Windows Server MVP - IIS
Log archival solution
Install, Configure, Forget
Dec 19, 2007 01:59 AM|thomad|LINK
We is the deal:
If you have a .pfx file you can import it via the UI which you don't have on Server Core.
The way to import a server certificate on Server Core is to use CERTOBJ. It comes with the IIS6 compat layer (which is unfortunate because the compat layer is not needed to make CERTOBJ work).
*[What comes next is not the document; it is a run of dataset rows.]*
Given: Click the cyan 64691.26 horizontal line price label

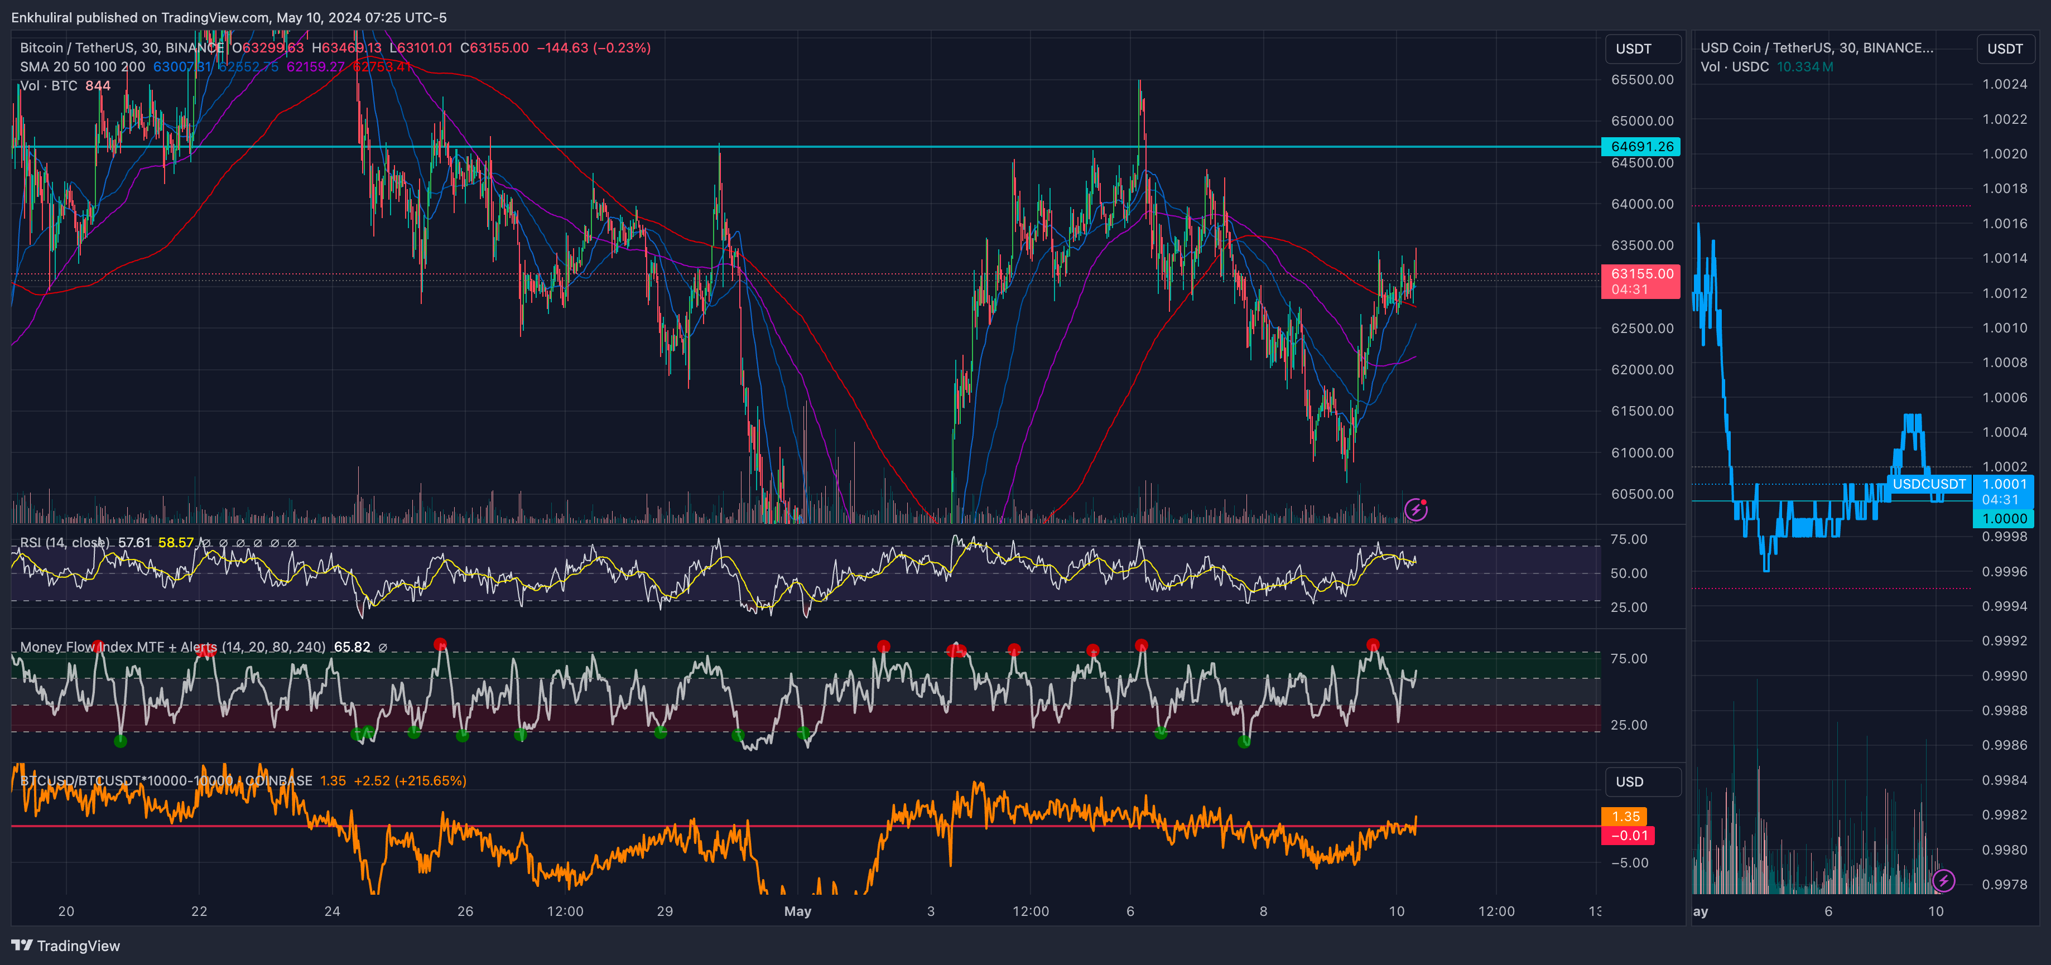Looking at the screenshot, I should [x=1641, y=147].
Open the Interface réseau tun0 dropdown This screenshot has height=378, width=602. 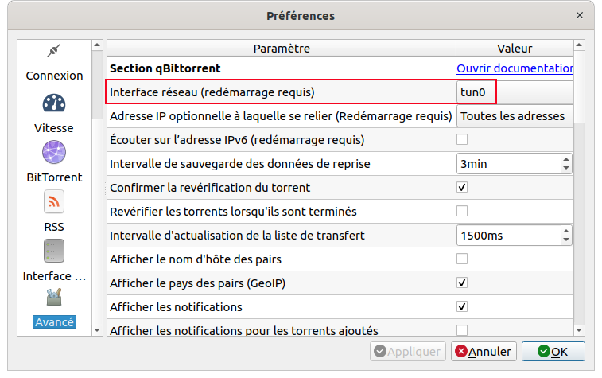(515, 92)
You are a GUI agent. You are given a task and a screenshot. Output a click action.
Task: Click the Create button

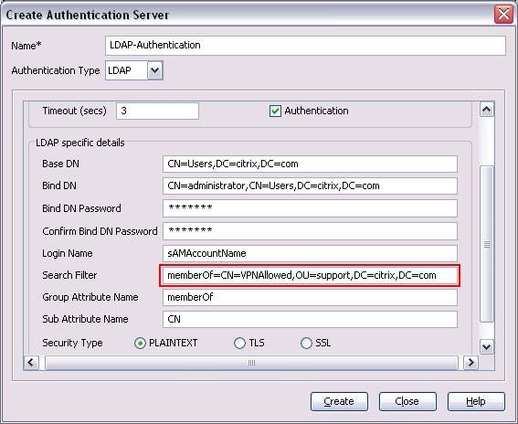pos(339,401)
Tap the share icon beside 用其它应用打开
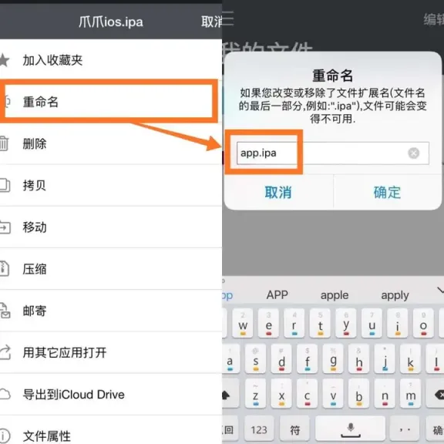The height and width of the screenshot is (444, 444). (5, 352)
The scripts described
here should still work.
Instead of using the site id to associate a cert with an IIS site you can use the following syntax to associate a cert with an IP:Port combination:
set iiscertobj = CreateObject("IIS.CertObj")
Hope this helps.
Dec 20, 2007 07:25 AM|rebelvis|LINK
First: Things works fine now - the capicom (CStore.vbs) does the import and I made the binding with appcmd:
appcmd set site "Default Web Site" /bindings:https/*:443:,http/*:80:
(This did not work at first as I made the mistake of writing: appcmd set site "Default Web Site" /bindings:https/*:443,http/*:80)
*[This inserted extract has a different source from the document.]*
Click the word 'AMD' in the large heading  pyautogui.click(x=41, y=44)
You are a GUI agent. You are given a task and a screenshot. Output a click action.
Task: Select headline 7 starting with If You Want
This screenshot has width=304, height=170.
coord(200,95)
(I also put accessflags with: appcmd set config "Default Web Site" -commitPath:APPHOST -section:access -sslFlags:Ssl)
The IISCertObj seems great (very easy), though I have not got it working.
So I have installed:
start /w pkgmgr /iu:IIS-IIS6ManagementCompatibility; # This does not show up in the component list in registy by itself, but IIS-WMICompatibility and IIS-Metabase seems to have dependcy to it
start /w pkgmgr /iu:IIS-ManagementScriptingTools;IIS-WMICompatibility;
start /w pkgmgr /iu:IIS-Metabase;
(I also tried IIS-ASP, but that did not do it either, so I removed it again), which brings me to the total of:
C:\>reg query hklm\software\microsoft\inetstp\components
SharedLibraries REG_DWORD 0x1
ProcessModelLibraries REG_DWORD 0x1
ProcessModel REG_DWORD 0x1
CoreWebEngine REG_DWORD 0x1
W3SVC REG_DWORD 0x1
CachingBase REG_DWORD 0x1
Caching REG_DWORD 0x1
HttpCache REG_DWORD 0x1
CompressionBinaries REG_DWORD 0x1
HttpCompressionStatic REG_DWORD 0x1
DefaultDocument REG_DWORD 0x1
DirectoryBrowse REG_DWORD 0x1
HttpProtocol REG_DWORD 0x1
StaticContent REG_DWORD 0x1
AnonymousAuthenticationBinaries REG_DWORD 0x1
AnonymousAuthentication REG_DWORD 0x1
BasicAuthenticationBinaries REG_DWORD 0x1
BasicAuthentication REG_DWORD 0x1
RequestFilteringBinaries REG_DWORD 0x1
RequestFiltering REG_DWORD 0x1
HttpErrors REG_DWORD 0x1
HttpLoggingBinaries REG_DWORD 0x1
LoggingLibraries REG_DWORD 0x1
HttpLogging REG_DWORD 0x1
RequestMonitor REG_DWORD 0x1
CGI REG_DWORD 0x1
FastCgi REG_DWORD 0x1
WMICompatibility REG_DWORD 0x1
ManagementScriptingTools REG_DWORD 0x1
Metabase REG_DWORD 0x1
ADSICompatibility REG_DWORD 0x1
But the script
set iiscertobj = CreateObject("IIS.CertObj")
C:\etc\import_ssl.vbs(2, 1) Microsoft VBScript runtime error: ActiveX component can't create object: 'IIS.CertObj'
(btw other vbs scripts runs fine (etc wmi list of services)).
I did a procmon session, and (from what I can read out of it) the problem seems to be the missing of certobj.dll (in %windir%\systemd32\inetsrv) and its CLASSES in registry.. (I have also tried copying it from an iis 6, but that did not do it, and regsvr32
failed to registered due to dependencies. This result was no surprise, anyway). Mush of the same issues seems to be true for the IISCertDeploy.vbs script (though I have not procmon-ed that).
So, I have not made the IIS 6 compability mode working properly.
Thanks for your help everyone :)
I think you are going to hear from me soon as I move on to authentication and access of UNC usershares.